Articles/Esther Rantzen

 

Esther Rantzen interview
copyright Victoria Mary Clarke, 2003

Esther Rantzen's hotel room is a room so white it dazzles, as white and dazzling as Esther's famous smile. White carpet, white walls, white bed, white sofas. The only two splashes of colour are provided by a Bird of Paradise on the dressing table and by the more exotic bird that is Esther herself. Being the consummate television professional that she is, Esther is effortlessly glamorous, but not overtly anything. Not overtly dollied up, especially. Unlike most women of her age who have the time and the money to be glamorous, Esther has got it exactly right. Her make up is subtle enough to have the effect of making her look tanned and healthy, with a natural glow, instead of something orange and artificial. The hair is done, but carefully done so that the highlights or low-lights or whatever are not stripey and stupid, but rather are successfully surreptitious. She is not beautiful, never was, but she looks fabulous. A burgundy scarf lights up warm hazel coloured eyes and black fishnet tights add a coquettish air to a formal black suit.

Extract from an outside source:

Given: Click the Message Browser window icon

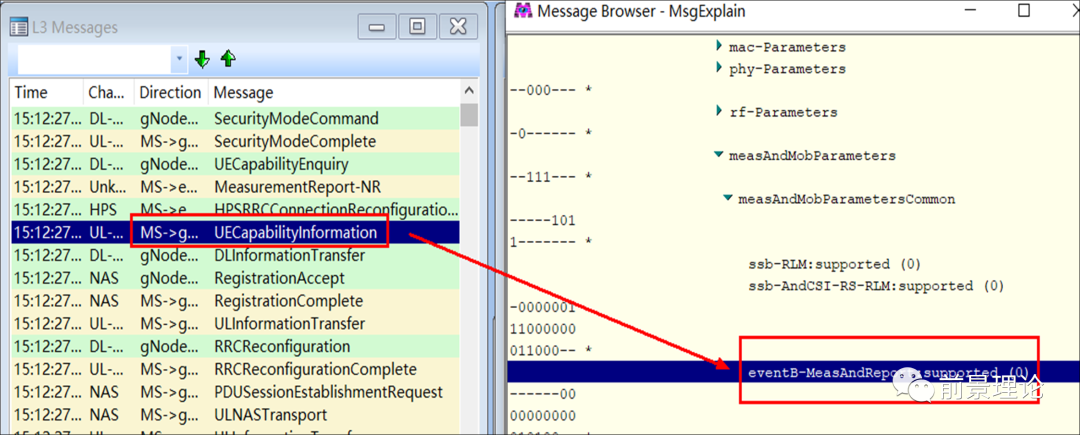Looking at the screenshot, I should [521, 11].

'Do you like them?" she asks me, grinning. 'They're my favourite kind and they don't snag."


Desmond Wilcox, Esther's late husband, first noticed her because she had a hole in her fishnets. What Esther noticed about Desmond was his talent for cutting film. A meeting of minds, she says. Desmond died suddenly three years ago, it would have been his birthday this week. She fights back whatever it is that she's feeling, when I mention this and I feel her pain as she does so.

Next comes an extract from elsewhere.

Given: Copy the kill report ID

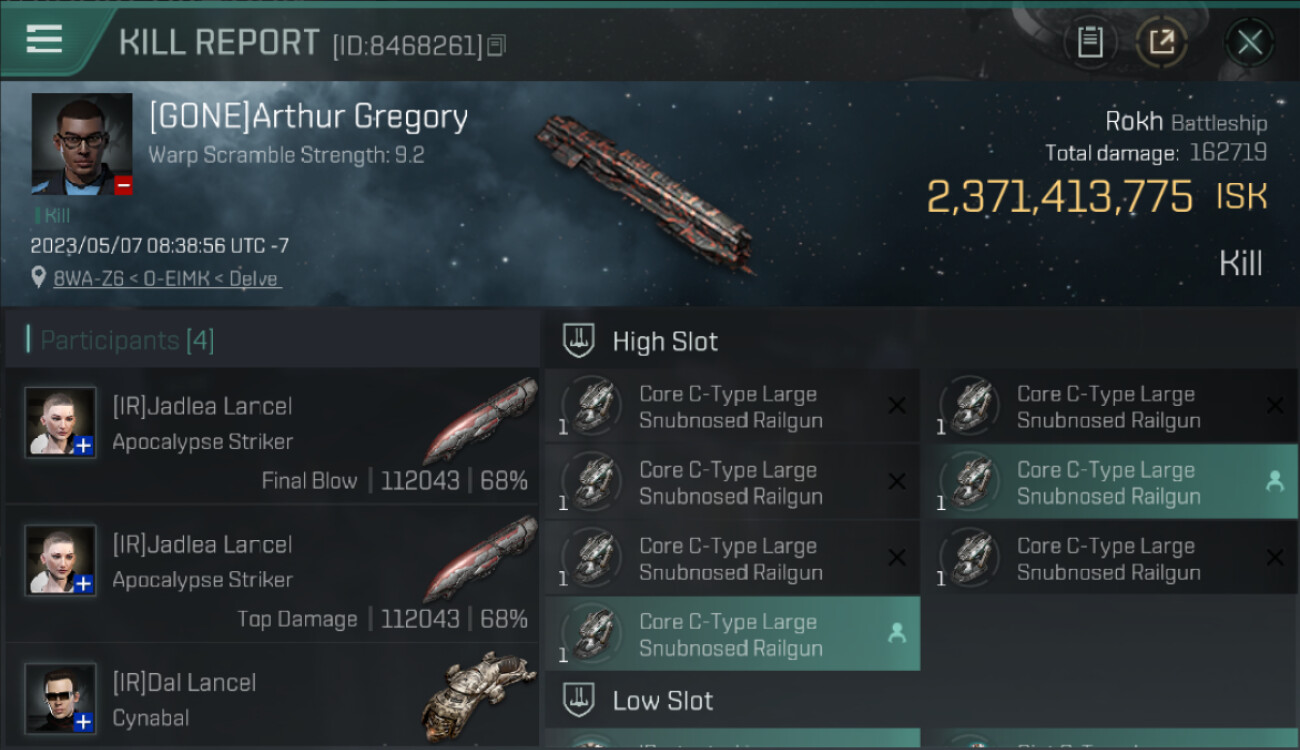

'Of course I miss him," she says. "It's quite tricky. But we were very lucky to have each other." They had thirty years together, having met when as a young woman, she went to work for him as an assistant.


"Fairly quickly, we got together. When the job was over, I was going to work for someone else and he said 'You can leave on condition you come out to dinner with me." Which I did, and it was a very nice dinner. We were a great fit. He liked my kind of woman and I liked this generous, almost foolishly courageous man who was fascinated by humanity."


What she doesn't mention is that he was married. A fact that was revealed in her autobiography, a few years ago. I don't mention it either. The fact is they stayed together, and they were happy together. But we are not here to talk about that, we are here to talk about television, because Esther has just written a novel called 'A Secret Life",it's her first and it is set in the bitchy but glamorous world of television and stars a much loved and much hated and now dead presenter of daytime talk shows and her loyal friend who sets out to uncover the truth about her death. No-one is better qualified to write about this world than Esther because she has worked as a presenter of some of the most watched television shows in British history, including 'That's Life"a show which ran for twenty one years and regularly attracted audiences of eighteen million viewers. About which Esther is sceptical.
"Television is lovely and great fun, but it's what people do when they've got nothing better to do! You sometimes feel you could entertain more people by trying to eat a maggot, than with all your carefully honed documentaries. It's not the same as writing a book."


Writing books is all very well, I argue, but surely television is a more powerful medium? After all, how many writers sell eighteen million books? She hesitates, for a moment and presents me with her televisual teeth, in a smile. Her voice, when she speaks, is carefully and considerately modulated, a voice that likes the sound of itself and takes it's time, luxuriating in long drawn out vowels and rounded r's.
"When I worked on 'That's Life", millions of people watched and you could change people's minds about things. You could launch something like "Childline" on television. So it can be a major source of important revelations."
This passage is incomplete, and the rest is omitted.